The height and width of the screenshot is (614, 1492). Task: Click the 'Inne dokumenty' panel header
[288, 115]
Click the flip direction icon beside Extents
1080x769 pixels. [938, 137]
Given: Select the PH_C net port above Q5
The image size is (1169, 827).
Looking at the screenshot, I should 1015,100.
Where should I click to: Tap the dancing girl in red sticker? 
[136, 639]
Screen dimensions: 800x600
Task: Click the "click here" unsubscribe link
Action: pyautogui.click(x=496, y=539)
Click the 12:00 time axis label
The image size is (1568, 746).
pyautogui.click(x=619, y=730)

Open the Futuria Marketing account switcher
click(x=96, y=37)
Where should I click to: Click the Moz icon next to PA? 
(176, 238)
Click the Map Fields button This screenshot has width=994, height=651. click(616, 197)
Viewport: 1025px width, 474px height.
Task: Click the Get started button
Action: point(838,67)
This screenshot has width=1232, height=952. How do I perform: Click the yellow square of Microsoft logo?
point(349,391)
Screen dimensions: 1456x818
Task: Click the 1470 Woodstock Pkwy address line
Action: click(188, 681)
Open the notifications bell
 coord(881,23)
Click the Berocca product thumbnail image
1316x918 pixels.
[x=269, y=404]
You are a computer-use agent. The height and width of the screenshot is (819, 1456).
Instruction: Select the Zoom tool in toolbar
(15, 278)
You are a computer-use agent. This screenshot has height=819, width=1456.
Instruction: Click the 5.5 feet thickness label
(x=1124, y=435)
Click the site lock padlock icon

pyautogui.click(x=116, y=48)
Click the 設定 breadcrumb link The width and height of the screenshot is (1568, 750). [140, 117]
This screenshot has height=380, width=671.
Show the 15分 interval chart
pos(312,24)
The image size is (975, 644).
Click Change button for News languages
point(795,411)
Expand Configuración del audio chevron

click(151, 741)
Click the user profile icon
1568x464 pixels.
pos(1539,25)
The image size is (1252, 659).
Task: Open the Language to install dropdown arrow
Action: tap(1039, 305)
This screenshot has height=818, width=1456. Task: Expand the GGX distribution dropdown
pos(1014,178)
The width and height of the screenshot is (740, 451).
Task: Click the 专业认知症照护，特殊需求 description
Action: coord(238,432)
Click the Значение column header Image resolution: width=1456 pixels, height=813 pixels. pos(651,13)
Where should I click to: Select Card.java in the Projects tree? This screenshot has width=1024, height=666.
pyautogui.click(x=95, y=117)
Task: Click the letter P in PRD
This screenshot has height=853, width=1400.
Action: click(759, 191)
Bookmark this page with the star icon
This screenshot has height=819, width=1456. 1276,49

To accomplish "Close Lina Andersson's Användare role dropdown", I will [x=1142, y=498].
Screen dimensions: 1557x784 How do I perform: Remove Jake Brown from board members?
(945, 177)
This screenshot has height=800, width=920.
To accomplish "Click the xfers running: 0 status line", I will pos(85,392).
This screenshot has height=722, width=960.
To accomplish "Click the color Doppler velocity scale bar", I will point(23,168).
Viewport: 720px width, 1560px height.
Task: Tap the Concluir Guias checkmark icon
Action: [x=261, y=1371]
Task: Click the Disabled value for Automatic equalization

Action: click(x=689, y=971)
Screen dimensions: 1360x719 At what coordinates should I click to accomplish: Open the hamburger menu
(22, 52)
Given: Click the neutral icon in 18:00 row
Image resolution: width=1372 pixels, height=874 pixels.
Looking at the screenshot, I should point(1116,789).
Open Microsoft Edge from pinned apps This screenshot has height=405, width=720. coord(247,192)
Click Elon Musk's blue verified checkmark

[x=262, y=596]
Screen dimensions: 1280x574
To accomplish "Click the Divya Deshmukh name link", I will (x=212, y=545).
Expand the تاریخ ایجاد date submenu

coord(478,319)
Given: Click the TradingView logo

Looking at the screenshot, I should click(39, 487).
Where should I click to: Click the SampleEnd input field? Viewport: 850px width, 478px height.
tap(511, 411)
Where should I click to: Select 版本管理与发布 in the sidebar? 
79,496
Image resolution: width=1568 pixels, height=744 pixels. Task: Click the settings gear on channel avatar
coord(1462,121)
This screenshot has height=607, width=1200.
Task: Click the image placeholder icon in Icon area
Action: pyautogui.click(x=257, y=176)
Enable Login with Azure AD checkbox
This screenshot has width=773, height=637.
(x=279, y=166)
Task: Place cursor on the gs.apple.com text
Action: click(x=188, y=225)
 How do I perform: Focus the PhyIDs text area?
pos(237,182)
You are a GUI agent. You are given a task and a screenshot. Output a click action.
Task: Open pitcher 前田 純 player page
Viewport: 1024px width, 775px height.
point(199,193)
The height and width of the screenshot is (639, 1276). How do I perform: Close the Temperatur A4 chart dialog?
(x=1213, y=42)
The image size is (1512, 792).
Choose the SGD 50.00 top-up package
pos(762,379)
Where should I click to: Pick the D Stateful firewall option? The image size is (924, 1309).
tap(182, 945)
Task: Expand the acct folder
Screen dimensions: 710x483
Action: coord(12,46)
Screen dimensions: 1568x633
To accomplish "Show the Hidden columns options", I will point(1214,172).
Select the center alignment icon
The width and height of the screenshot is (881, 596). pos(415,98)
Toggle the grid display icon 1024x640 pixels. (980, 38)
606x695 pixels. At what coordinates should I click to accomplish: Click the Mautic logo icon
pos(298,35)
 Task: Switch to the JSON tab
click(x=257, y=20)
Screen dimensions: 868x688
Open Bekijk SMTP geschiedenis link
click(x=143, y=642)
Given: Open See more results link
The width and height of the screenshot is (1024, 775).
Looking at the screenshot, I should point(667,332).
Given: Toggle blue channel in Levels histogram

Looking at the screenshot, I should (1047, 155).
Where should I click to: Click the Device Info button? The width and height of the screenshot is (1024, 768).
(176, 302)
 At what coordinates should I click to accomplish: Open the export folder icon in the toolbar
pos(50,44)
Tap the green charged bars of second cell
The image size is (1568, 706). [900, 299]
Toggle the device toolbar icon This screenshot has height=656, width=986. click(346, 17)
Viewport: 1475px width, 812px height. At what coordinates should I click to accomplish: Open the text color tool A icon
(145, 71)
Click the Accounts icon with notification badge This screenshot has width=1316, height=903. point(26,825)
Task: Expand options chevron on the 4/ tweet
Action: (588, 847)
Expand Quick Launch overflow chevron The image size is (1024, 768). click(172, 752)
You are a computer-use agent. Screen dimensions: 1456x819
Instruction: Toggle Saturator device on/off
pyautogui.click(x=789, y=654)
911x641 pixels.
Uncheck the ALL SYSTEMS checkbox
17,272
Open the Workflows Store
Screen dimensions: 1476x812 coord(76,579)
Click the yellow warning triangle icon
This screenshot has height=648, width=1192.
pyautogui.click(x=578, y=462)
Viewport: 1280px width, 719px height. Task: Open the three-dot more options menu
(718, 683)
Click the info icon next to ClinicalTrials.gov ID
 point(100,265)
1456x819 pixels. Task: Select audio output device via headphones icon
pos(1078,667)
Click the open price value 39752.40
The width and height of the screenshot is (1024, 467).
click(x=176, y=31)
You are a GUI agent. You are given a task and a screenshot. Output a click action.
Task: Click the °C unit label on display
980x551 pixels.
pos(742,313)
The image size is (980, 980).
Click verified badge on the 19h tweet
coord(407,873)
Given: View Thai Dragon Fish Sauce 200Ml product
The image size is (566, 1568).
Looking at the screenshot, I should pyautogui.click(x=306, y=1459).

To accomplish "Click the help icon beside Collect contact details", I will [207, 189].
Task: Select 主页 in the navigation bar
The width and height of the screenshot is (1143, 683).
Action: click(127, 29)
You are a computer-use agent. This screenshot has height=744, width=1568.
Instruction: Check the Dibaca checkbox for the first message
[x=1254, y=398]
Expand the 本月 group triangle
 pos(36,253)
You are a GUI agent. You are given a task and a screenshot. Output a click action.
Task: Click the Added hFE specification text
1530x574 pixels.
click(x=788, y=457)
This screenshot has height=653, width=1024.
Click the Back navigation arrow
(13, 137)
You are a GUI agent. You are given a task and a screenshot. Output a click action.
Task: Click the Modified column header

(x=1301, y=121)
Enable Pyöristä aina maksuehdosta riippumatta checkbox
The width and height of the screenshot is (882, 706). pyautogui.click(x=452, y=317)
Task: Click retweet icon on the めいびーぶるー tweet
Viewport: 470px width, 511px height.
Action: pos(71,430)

= = = =

"Task: Select 主页 in the navigation bar"이 들어 있는 줄부터 데이터의 마지막 줄까지를 한 줄당 문자열 하나씩 JSON 목록으로 제시하십시오. 빈 줄은 제외하십시오.

[
  "Task: Select 主页 in the navigation bar",
  "The width and height of the screenshot is (1143, 683).",
  "Action: click(127, 29)",
  "You are a computer-use agent. This screenshot has height=744, width=1568.",
  "Instruction: Check the Dibaca checkbox for the first message",
  "[x=1254, y=398]",
  "Expand the 本月 group triangle",
  " pos(36,253)",
  "You are a GUI agent. You are given a task and a screenshot. Output a click action.",
  "Task: Click the Added hFE specification text",
  "1530x574 pixels.",
  "click(x=788, y=457)",
  "This screenshot has height=653, width=1024.",
  "Click the Back navigation arrow",
  "(13, 137)",
  "You are a GUI agent. You are given a task and a screenshot. Output a click action.",
  "Task: Click the Modified column header",
  "(x=1301, y=121)",
  "Enable Pyöristä aina maksuehdosta riippumatta checkbox",
  "The width and height of the screenshot is (882, 706). pyautogui.click(x=452, y=317)",
  "Task: Click retweet icon on the めいびーぶるー tweet",
  "Viewport: 470px width, 511px height.",
  "Action: pos(71,430)"
]